▶ Exercise
Bring together every line in the data that includes "computer".

Records contained in a dataset:
↓

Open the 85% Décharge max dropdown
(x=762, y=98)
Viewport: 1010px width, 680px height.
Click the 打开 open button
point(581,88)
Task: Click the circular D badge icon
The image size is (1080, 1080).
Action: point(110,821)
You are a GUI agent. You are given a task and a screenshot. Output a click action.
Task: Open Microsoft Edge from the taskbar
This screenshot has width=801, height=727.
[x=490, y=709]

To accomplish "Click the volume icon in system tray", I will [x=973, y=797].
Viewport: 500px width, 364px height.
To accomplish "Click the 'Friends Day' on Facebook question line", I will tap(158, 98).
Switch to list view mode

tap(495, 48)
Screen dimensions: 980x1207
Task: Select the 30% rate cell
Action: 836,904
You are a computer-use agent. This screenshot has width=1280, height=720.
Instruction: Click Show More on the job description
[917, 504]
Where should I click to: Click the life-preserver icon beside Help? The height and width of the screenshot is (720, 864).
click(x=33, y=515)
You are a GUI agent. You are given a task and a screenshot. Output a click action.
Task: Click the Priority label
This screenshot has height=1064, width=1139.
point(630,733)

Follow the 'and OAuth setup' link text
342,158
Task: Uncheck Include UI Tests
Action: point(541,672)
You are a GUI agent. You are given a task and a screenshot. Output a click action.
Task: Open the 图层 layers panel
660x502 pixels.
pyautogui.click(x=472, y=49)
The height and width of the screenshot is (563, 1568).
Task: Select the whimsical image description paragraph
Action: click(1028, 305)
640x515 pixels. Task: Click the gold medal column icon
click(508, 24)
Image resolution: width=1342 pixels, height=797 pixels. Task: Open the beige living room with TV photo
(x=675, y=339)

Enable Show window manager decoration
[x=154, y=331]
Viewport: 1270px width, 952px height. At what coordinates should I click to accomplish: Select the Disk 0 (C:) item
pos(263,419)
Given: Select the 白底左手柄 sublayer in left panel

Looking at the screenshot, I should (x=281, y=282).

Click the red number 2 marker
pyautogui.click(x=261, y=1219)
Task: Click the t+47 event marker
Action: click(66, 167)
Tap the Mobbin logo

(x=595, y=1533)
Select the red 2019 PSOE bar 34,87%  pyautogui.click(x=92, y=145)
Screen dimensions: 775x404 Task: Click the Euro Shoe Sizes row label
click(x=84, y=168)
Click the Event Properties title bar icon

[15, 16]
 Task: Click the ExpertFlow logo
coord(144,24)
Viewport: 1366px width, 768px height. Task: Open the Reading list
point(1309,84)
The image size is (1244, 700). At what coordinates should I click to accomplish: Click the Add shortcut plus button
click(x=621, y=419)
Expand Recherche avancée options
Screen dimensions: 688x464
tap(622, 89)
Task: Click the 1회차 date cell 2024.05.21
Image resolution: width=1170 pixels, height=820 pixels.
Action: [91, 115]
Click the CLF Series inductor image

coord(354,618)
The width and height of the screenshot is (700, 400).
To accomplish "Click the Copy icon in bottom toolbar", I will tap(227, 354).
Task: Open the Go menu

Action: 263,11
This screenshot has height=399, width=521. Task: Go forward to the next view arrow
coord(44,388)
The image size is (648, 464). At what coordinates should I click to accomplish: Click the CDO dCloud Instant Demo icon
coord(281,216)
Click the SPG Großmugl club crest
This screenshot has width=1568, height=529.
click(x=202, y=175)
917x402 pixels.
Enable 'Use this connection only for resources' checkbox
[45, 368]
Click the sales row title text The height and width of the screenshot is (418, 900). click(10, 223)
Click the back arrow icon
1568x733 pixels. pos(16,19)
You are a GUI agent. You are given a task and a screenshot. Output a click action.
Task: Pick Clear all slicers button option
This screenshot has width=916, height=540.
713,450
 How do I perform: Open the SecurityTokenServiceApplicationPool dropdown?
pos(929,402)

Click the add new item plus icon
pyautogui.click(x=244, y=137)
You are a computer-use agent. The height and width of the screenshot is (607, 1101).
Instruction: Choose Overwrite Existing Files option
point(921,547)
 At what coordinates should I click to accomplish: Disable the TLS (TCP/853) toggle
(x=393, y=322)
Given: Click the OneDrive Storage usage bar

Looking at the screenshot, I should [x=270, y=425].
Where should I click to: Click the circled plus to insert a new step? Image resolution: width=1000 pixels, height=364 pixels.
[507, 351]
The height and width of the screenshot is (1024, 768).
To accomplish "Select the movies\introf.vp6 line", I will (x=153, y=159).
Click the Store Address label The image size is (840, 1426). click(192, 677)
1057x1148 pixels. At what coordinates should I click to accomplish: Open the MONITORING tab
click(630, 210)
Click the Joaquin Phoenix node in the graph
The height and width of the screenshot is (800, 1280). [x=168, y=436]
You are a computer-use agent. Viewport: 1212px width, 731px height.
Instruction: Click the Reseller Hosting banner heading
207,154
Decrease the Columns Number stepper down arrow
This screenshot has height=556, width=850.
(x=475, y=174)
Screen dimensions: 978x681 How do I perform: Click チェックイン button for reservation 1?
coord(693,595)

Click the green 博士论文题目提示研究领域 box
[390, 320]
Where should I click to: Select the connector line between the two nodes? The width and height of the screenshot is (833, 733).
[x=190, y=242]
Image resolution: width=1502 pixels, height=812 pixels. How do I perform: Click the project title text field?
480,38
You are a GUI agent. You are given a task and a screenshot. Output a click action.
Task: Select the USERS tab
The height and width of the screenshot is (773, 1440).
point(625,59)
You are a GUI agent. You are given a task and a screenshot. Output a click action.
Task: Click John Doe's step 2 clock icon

↑

▶ Completed task
You are a computer-use agent. This screenshot has width=1280, height=720.
You are a computer-use agent. The height and width of the screenshot is (607, 1101).
You are a computer-use agent. Viewport: 1212px width, 731px height.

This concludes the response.